Dahomey, o dell’arte come gesto politico

8 minuti di lettura

In un’epoca in cui domina il “contenuto”, in cui siamo invasi da una quantità inimmaginabile di prodotti culturali che vengono fruiti e di cui ci si dimentica subito per passare al successivo, in cui si predilige il prodotto superficiale purché sia di “intrattenimento”, film come Dahomey di Mati Diop risultano senza dubbio necessari.

È grazie a pellicole come questa, vincitrice dell’Orso d’Oro come miglior film alla 74a Berlinale, che è possibile ricordarsi che il cinema, come possibile sineddoche dell’arte in un suo senso più ampio, è intrinsecamente politico, e proprio in quanto tale riesce a porre le giuste domande e questioni all’interno della società. Un film del cinema del reale, quello di Mati Diop, in grado, insomma, non solo di mettere in scena con lucidità un dibattito complesso e controverso, ma di saper perpetuare, grazie alla sua esistenza, quello stesso dibattito.

Il ritorno a casa dei manufatti beninesi

Una still tratta dal documentario di Mati Diop Dahomey: un ritratto di una delle ventisei opere d'arte restituite dalla Francia

Nel novembre 2021, la Francia restituisce allo stato di Benin (l’ex Dahomey) 26 artefatti autoctoni, di cui i colonizzatori francesi si sono appropriati nel 1892, più di un secolo fa. L’arrivo di questi manufatti viene celebrato, ma al tempo stesso genera un forte dibattito presso le comunità locali, universitarie e non solo: che valore hanno questi monumenti della cultura beninese per gli abitanti dello Stato dell’Africa occidentale? Questa resa di manufatti e opere d’arte è una conquista – o quantomeno, l’inizio di tale percorso – o rappresenta una sconfitta per tutti?

Quello delle prospettive post-coloniali nel mondo dell’arte è un argomento abbastanza recente – il dibattito sul post-colonialismo viene posto soltanto con la storica mostra del 1989 “Les magiciens de la terre” presso il Centre Pompidou di Parigi, e solo da quel momento il tema ha infiammato i dibattiti del mondo dell’arte in Occidente – e ancora oggi spinoso e controverso. La regista e attrice franco-senegalese Mati Diop, approfittando di questo evento epocale, decide di seguire il viaggio dei manufatti originari di Abomey1 e di riprenderlo per mettere in scena l’atto di “restituzione”, parola chiave all’interno del dibattito post-coloniale.

Materiale fornito:
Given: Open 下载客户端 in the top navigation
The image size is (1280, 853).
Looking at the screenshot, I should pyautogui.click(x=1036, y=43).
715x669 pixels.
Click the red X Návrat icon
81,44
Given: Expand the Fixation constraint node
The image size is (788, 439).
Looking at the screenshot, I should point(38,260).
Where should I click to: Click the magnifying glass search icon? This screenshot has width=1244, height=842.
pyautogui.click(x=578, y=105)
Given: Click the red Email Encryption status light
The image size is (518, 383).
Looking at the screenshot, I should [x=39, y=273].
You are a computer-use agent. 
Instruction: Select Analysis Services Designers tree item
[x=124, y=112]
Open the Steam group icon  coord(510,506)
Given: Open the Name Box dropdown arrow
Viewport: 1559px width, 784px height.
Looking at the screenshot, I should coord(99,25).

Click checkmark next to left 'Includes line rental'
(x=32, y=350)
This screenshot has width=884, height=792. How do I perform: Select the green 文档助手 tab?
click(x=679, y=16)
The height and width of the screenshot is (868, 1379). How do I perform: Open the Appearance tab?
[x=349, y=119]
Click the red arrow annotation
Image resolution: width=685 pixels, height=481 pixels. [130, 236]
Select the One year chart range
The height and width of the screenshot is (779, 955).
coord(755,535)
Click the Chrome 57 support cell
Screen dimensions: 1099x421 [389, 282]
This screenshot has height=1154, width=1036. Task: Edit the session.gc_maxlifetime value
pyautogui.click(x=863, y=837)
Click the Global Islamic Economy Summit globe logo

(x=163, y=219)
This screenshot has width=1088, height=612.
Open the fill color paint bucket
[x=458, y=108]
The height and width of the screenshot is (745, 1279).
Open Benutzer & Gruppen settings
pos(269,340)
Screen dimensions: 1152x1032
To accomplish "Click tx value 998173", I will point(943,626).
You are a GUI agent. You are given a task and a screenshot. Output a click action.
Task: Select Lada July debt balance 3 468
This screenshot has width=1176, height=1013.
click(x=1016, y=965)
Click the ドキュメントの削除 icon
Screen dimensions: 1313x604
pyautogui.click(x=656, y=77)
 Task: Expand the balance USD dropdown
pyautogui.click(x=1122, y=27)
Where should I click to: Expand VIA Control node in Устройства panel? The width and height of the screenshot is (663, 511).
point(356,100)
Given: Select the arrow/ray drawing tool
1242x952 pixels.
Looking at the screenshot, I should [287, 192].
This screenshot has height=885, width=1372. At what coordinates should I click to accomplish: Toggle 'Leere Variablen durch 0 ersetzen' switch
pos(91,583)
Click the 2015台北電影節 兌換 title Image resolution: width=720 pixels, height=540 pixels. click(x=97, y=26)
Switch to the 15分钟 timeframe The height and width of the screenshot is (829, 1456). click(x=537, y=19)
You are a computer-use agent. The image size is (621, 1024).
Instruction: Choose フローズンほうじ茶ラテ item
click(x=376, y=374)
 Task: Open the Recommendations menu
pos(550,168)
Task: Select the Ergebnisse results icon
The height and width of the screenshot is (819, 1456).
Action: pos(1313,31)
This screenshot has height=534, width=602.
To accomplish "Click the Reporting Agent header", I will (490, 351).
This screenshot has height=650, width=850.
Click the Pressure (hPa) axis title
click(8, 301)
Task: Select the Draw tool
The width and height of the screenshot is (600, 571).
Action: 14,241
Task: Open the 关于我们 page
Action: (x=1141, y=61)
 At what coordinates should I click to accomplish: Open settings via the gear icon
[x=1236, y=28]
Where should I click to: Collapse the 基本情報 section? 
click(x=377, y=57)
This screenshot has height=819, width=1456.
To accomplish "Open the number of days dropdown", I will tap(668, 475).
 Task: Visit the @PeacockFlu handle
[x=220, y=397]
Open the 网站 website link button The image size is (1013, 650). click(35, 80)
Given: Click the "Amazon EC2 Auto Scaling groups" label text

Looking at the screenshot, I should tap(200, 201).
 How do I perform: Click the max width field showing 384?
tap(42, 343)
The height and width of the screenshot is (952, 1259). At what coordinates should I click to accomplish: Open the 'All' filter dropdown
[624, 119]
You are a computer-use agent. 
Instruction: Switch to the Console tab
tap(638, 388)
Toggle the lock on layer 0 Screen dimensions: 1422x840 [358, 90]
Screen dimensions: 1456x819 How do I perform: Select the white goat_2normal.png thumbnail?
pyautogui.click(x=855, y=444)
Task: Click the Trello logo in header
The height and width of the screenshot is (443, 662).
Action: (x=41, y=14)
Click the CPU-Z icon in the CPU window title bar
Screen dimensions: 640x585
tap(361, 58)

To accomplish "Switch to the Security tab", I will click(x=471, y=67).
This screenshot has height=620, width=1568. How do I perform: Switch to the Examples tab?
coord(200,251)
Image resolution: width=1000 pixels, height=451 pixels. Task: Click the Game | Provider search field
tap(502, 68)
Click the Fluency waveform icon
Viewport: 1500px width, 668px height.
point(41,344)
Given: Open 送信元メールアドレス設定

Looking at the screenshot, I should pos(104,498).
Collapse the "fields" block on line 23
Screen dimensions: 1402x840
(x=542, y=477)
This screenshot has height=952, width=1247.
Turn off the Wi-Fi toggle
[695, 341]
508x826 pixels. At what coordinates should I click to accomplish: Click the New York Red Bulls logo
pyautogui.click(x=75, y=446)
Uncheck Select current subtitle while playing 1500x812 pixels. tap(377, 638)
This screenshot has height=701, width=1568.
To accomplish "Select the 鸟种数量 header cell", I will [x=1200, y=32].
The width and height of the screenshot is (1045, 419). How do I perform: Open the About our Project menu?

Compito 1:
Secondo l'articolo su Dahomey, quanti artefatti restituisce la Francia al Benin nel novembre 2021?
Compito 2:
Prosegui l'articolo su Dahomey dopo la sua ultima frase.

Risposta corretta 1:
26 artefatti autoctoni.

Risposta corretta 2:
Diop, in Dahomey, decide di riprendere la vicenda dalla prospettiva dei manufatti stessi, cui lei riesce a donare una voce, che permette alle statue – in particolare ad una, la statua numero 26 – di raccontare le sensazioni provate durante il secolo di prigionia e oblio, e la riemersione improvvisa da esso. Le parole delle opere, rigorosamente in lingua Fon2 e dotate di un’eco eterea e spettrale, gettano una luce sinistra e problematica sugli eventi che esse hanno dovuto vivere sulla propria “pelle”.

Quello usato da Mati Diop in Dahomey è un espediente intelligentissimo, che sottolinea la capacità di questi manufatti di riuscire a comunicare con gli osservatori dopo anni di segregazione nei musei occidentali, lontani dagli occhi di chi condivide con loro la cultura di cui si fanno inevitabilmente simbolo. Attraverso l’artificio del cinema, dunque, le opere tornano finalmente a parlare con chi le guarda – all’interno del film, numerose sono le inquadrature di beninesi che ammirano le opere dei loro antenati con uno sguardo affascinato e partecipato – dopo anni di silenzio.

Dahomey, un film politico, di e sul dibattito

Una still tratta dal documentario Dahomey di Mati Diop: un bambino partecipa alla mostra delle opere d'arte rimpatriate

Quella di Dahomey è una forma di cinema puramente politico, e lo è su molti fronti. La stessa sua volontà di documentare e narrare un evento storico come la restituzione di 26 manufatti da parte di un Paese colonizzatore verso un Paese colonizzato vuole già presentare e problematicizzare una realtà storica come le politiche colonialiste con cui ci stiamo confrontando.

Un passo ulteriore viene fatto nella seconda metà della pellicola, quando Mati Diop decide di riprendere un dibattito universitario sul tema della restituzione. Lasciate le stanze dei musei e gli sguardi dei curatori delle mostre, Dahomey si focalizza, dunque, su un altro luogo della cultura beninese, in cui le idee pullulano e si scontrano inevitabilmente tra di loro. I diversi interventi presentati, infatti, non sono concordi tra di loro, mostrando dunque la varietà delle opinioni e dei pareri in merito a questioni del post-colonialismo, della restituzione e del valore di tale gesto nella società contemporanea.

Tale pluralità di visioni è utile a Diop per mettere in scena la complessità di un fenomeno come quello della decolonizzazione dei Paesi africani e delle loro culture. Cresciuti con la Disney e Tom e Jerry, come dice uno degli studenti che interviene nel dibattito, i giovani beninesi al centro di Dahomey hanno una conoscenza ridotta della portata di tale evento, oltre che del valore culturale degli artefatti riportati in patria. Da questa premessa, si diramano numerosi interventi in cui emergono prospettive e tematiche disparate, dalla pervasività della cultura occidentale che annulla e sminuisce la cultura autoctona del Benin, al dibattito sulle politiche di Macron e di Patrice Talon, attuale presidente del Benin.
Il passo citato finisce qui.